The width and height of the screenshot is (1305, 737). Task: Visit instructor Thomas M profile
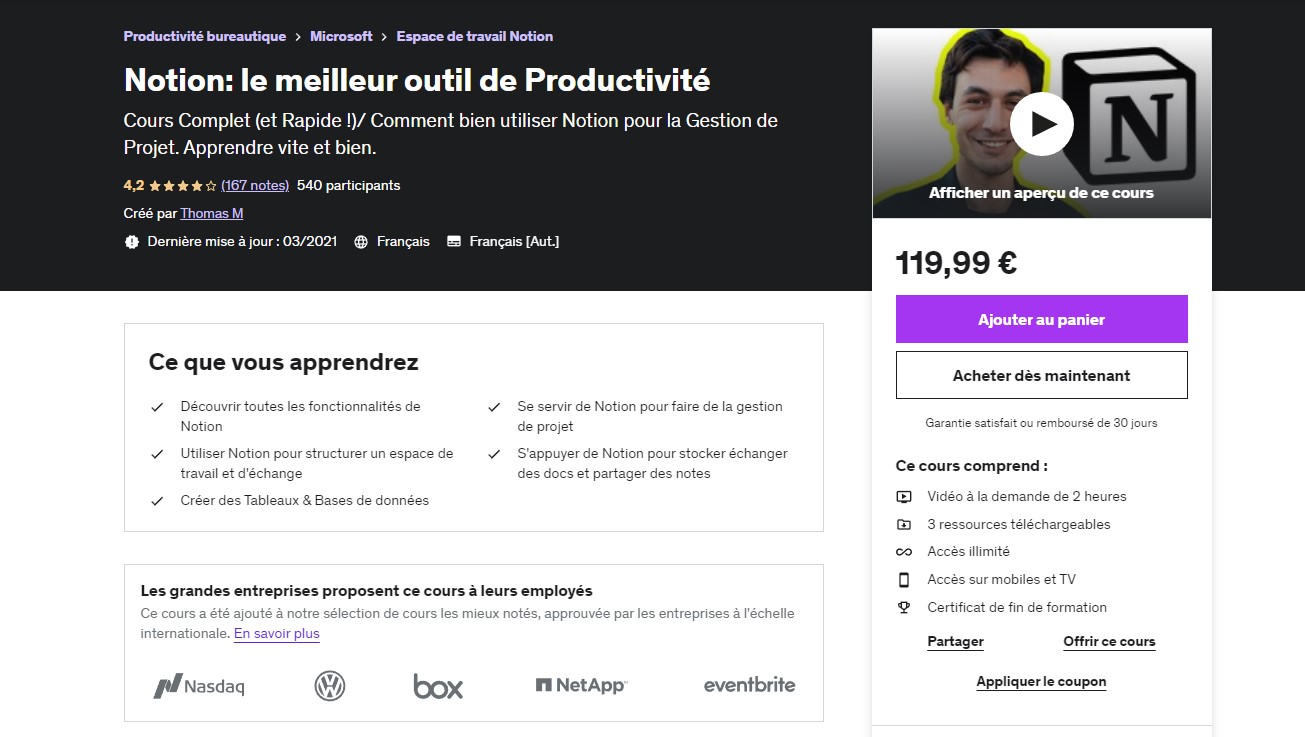[x=212, y=213]
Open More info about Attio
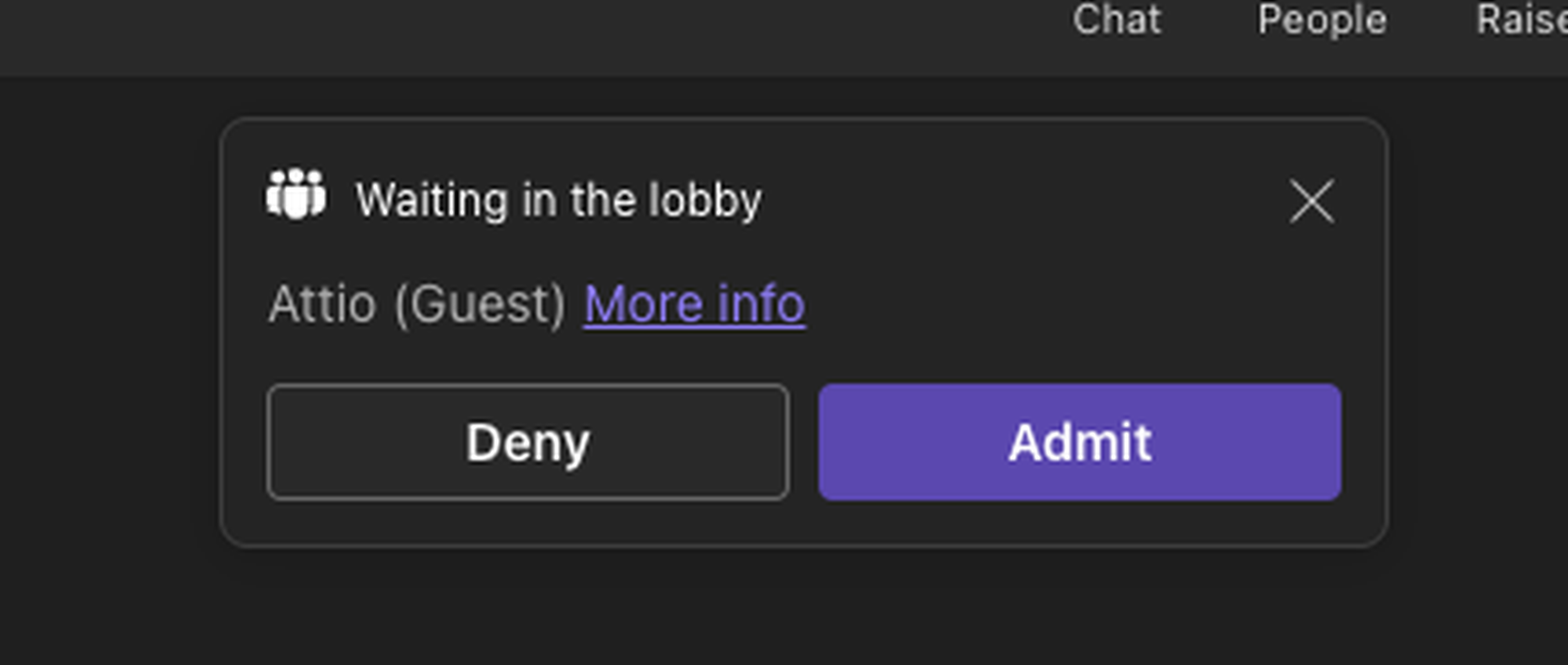1568x665 pixels. (695, 304)
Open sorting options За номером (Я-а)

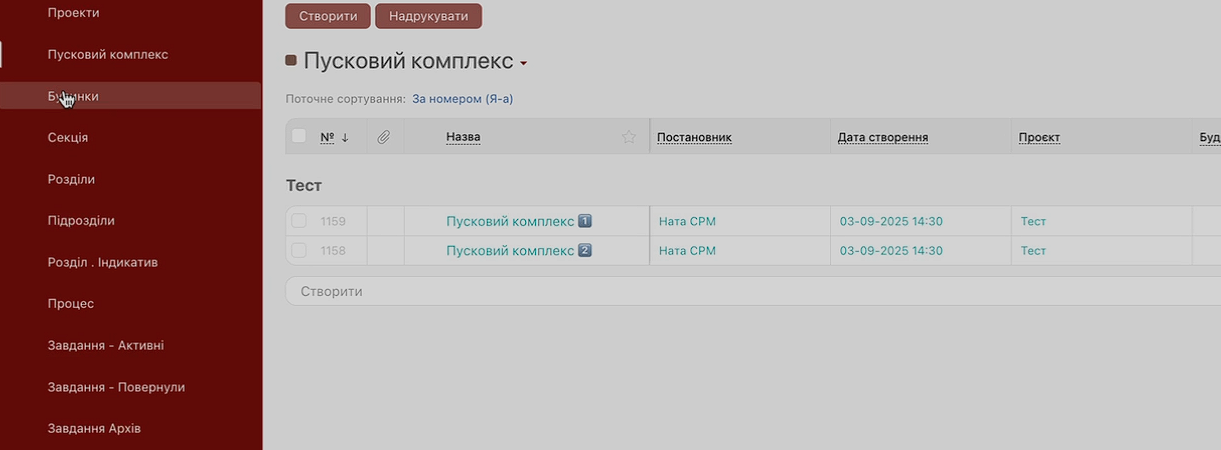[x=462, y=99]
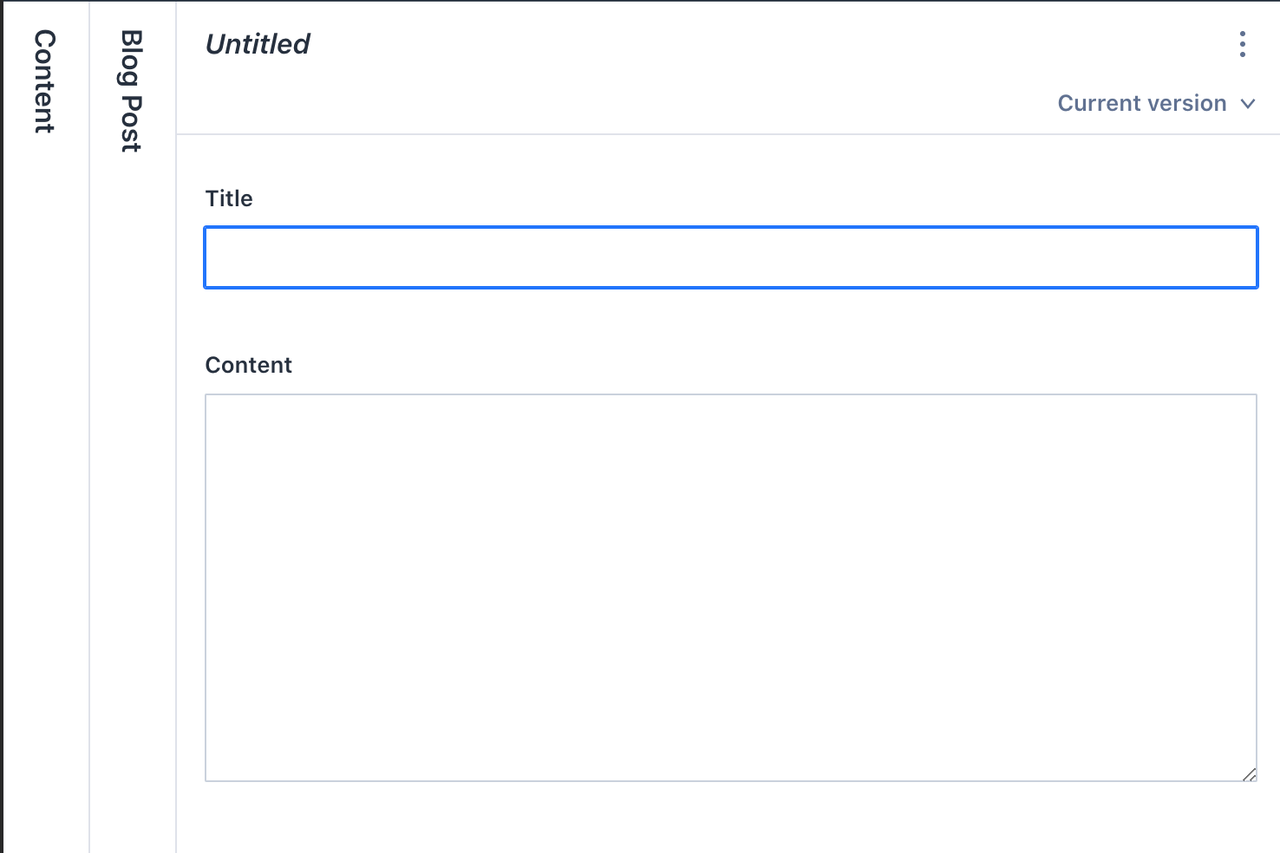The width and height of the screenshot is (1280, 853).
Task: Click the Content field label
Action: [x=248, y=365]
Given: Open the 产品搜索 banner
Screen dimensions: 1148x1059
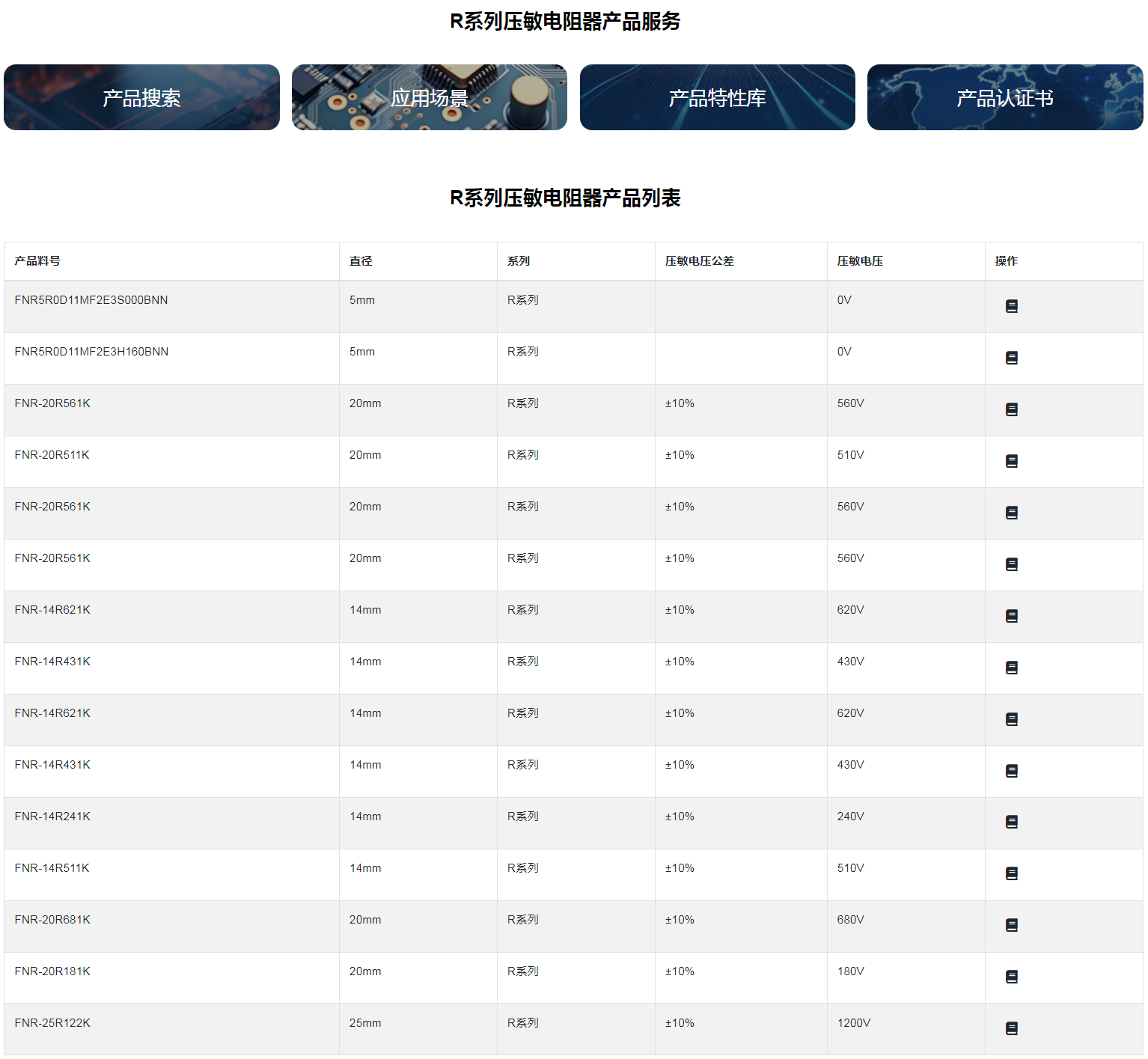Looking at the screenshot, I should coord(141,97).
--------------------
§ **Instructions to follow**
Exact copy, no pictures: reproduce every entry shown above.

§ **Answer to this task**
The width and height of the screenshot is (1305, 737). Task: Visit instructor Thomas M profile
[x=212, y=213]
Open More info about Attio
1568x665 pixels. (695, 304)
Open sorting options За номером (Я-а)

[x=462, y=99]
The width and height of the screenshot is (1280, 853).
Task: Click the Content field label
Action: [x=248, y=365]
Given: Open the 产品搜索 banner
Screen dimensions: 1148x1059
Looking at the screenshot, I should coord(141,97).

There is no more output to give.